======== Extracted records

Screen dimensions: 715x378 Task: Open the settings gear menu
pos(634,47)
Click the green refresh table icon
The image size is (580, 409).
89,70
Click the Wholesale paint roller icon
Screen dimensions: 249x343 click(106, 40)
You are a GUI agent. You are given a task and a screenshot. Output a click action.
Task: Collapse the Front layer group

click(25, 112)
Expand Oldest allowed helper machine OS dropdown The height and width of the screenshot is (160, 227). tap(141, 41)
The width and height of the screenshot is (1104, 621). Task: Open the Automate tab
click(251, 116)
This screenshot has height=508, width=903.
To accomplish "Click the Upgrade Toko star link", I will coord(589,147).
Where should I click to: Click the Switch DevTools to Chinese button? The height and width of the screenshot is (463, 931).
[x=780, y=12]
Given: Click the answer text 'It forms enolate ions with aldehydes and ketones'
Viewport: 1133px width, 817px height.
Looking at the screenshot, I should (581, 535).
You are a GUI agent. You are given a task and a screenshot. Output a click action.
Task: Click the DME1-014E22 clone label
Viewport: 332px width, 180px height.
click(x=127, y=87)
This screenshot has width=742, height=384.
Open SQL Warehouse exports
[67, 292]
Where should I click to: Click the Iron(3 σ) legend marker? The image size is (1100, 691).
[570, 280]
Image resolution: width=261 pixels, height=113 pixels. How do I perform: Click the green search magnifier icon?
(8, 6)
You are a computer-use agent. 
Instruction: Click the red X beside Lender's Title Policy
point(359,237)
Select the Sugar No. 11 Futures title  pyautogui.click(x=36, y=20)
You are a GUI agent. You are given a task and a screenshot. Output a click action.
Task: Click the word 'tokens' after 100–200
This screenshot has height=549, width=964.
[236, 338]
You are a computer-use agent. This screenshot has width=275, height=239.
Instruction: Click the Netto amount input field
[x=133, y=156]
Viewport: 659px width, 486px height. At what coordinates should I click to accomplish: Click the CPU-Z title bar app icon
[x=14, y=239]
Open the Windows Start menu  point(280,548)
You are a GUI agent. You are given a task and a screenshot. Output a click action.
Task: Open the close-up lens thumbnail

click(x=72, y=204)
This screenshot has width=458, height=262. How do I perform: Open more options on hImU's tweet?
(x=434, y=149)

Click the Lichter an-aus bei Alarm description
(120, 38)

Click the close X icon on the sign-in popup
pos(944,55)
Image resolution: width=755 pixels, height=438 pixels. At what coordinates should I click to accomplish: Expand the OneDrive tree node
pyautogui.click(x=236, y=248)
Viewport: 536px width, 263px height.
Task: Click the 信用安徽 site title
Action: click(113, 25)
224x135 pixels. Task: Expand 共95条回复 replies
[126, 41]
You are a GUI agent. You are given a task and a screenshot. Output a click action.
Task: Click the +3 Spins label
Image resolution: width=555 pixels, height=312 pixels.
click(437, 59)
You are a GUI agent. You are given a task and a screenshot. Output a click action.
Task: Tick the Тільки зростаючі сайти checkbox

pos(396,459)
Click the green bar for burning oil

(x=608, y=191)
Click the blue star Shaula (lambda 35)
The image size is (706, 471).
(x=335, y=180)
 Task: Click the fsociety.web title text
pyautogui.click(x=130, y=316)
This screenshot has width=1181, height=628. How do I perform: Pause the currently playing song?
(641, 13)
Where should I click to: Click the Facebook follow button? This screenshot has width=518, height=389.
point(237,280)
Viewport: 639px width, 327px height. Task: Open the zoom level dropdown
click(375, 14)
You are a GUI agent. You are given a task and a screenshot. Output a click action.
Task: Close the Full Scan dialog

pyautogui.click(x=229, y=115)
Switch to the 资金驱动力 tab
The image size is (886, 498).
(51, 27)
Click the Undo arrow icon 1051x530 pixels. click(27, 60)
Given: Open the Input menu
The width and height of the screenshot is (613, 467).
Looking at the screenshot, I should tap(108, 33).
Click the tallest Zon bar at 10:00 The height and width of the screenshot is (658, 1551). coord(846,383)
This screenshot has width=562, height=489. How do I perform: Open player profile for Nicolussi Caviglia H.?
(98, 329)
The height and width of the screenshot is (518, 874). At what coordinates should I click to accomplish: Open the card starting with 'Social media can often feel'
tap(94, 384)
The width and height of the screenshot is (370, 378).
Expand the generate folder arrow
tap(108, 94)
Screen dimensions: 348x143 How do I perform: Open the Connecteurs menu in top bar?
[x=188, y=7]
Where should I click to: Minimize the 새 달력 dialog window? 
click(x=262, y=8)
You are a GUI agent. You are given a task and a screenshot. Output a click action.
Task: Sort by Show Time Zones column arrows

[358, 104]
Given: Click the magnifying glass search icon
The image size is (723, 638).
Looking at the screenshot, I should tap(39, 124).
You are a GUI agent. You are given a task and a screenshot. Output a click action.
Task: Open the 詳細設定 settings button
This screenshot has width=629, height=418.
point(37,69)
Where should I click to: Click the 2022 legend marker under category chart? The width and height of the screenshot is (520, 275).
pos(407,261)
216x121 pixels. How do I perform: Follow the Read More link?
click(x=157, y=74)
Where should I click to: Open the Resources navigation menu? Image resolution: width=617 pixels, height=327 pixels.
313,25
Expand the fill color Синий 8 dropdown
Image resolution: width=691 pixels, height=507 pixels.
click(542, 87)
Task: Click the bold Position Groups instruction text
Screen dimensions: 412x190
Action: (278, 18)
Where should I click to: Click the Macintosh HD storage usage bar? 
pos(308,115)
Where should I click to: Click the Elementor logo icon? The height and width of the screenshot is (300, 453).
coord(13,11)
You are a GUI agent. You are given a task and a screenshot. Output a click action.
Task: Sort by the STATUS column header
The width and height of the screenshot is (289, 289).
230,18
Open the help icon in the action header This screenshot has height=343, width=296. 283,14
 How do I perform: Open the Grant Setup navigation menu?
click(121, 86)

================

§ **What the task requires**:
Working from the entries above, filter out every line that lacks "label" and copy what remains.

§ **Task result**:
Task: Click the DME1-014E22 clone label
Task: Click the +3 Spins label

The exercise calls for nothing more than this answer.